What is adenomyosis?
Adenomyosis is a very uncomfortable and often misunderstood condition. The lining that should be on the inside of the womb becomes embedded in the muscle of the walls of the uterus. During the monthly period, this tissue bleeds leading to inflammation, severe pelvic pain and often heavy bleeding too.
Adenomyosis or endometriosis?
If you’re confused, don’t worry, you are definitely not alone. The two conditions are closely related, with both endometriosis and adenomyosis causing painful periods and painful sex. The difference is that in endometriosis the patches of endometrial lining are found outside the womb and in adenomyosis, they are within the walls of the uterus. It used to be known as ‘inside-out endometriosis’ and that’s a good way of understanding the difference between them.
Who gets adenomyosis and why?
The frustrating truth is that we don’t know why some women develop adenomyosis. But we do know that women who have had children and women who also suffer from endometriosis are more at risk.
How is adenomyosis diagnosed?
A good gynaecological surgeon will be able to suspect adenomyosis by listening to your symptoms and examining you. On examination the womb may feel big, a little boggy in texture and it can be incredibly tender and sensitive. Examination alone is not enough, though.
The presence of adenomyosis can be indicated by a special type of ultrasound scan or by an MRI scan. The only sure way to know that the diagnosis is correct is to have a look at the tissue under a microscope, this is done by the pathology department after a hysterectomy. So, although it’s believed to be a fairly common condition, it can be difficult to accurately diagnose.
Can you treat adenomyosis?
The symptoms of adenomyosis can be eased by using painkillers or by preventing the monthly period with hormonal treatments. Another effective treatment is the Mirena coil, which releases a small amount of progesterone into the uterine cavity. If all else fails, a hysterectomy is the definitive treatment of adenomyosis.
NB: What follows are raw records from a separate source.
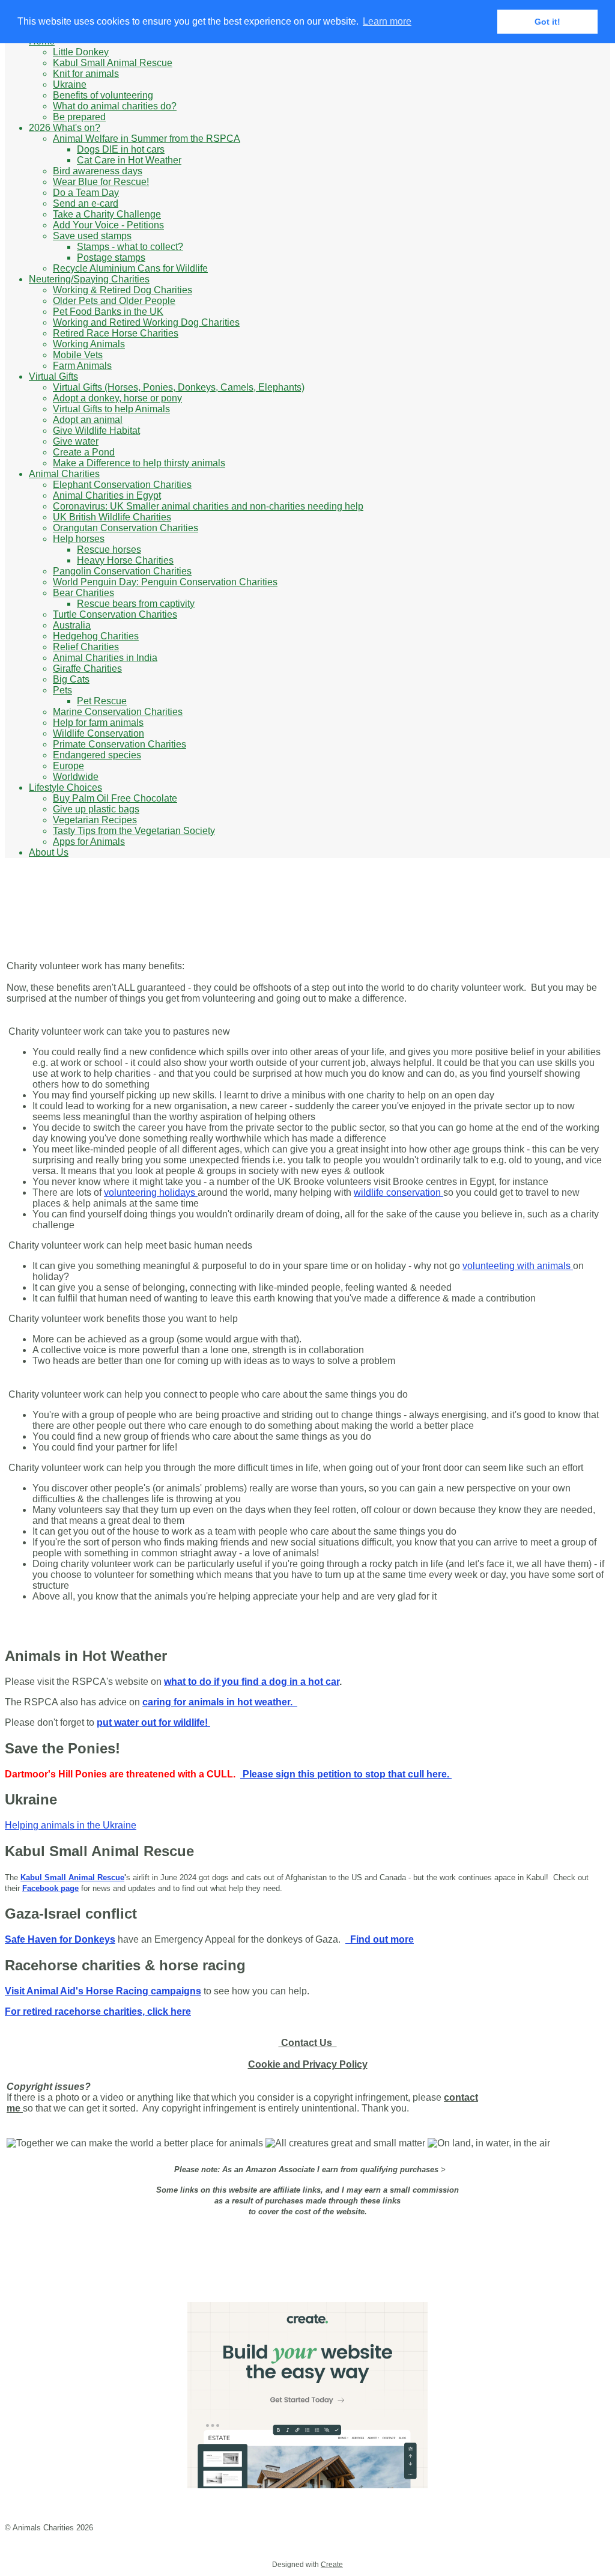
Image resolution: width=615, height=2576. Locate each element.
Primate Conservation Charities (119, 744)
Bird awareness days (97, 171)
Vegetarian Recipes (95, 820)
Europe (68, 766)
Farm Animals (82, 366)
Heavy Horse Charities (125, 560)
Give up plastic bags (96, 809)
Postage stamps (111, 257)
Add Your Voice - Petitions (108, 225)
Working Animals (89, 344)
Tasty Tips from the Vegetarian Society (134, 831)
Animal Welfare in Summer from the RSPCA (146, 138)
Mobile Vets (78, 355)
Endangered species (97, 755)
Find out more (379, 1939)
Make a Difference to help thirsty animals (139, 463)
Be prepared (79, 117)
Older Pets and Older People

Painkillers: Adenomyosis pain can be severe and relentless. Simple analgesics like paracetamol, anti-inflammatories such as ibuprofen or mefenamic acid and stronger painkillers including codeine can help.
Hormonal Treatments: These are not a cure and the pain will return when medication is stopped, however they can offer respite and relief. Options include the Oral Contraceptive Pill, contraceptive implants or injections and the IUS or Mirena Coil, which is a type of coil that also gives out the hormone progesterone.
Gonadotrophin-releasing hormone (GnRH) analogues are synthetic hormones that cause a sort of temporary menopause. They can only be used for a short time, usually for a maximum of six months and symptoms may return afterwards. They’re usually taken as a monthly injection and although they soothe the pain of adenomyosis they can also give you the flushes, vaginal dryness and mood swings of menopause.
Surgery: Unfortunately, the only treatment that can get rid of adenomyosis is a hysterectomy, to remove the womb. Some surgeons have tried just removing adenomyosis by surgery and preserving the uterus. This method is controversial and is not suggested, except in exceptional circumstances.
In deciding the right treatment for you, your gynaecological surgeon will try to balance your pain, your preferences and whether you may plan pregnancies in the future. Don’t feel that because you don’t want a hysterectomy you will be left in pain, there are ways of controlling and coping with adenomyosis in the short term, leaving surgery until the time is right for you.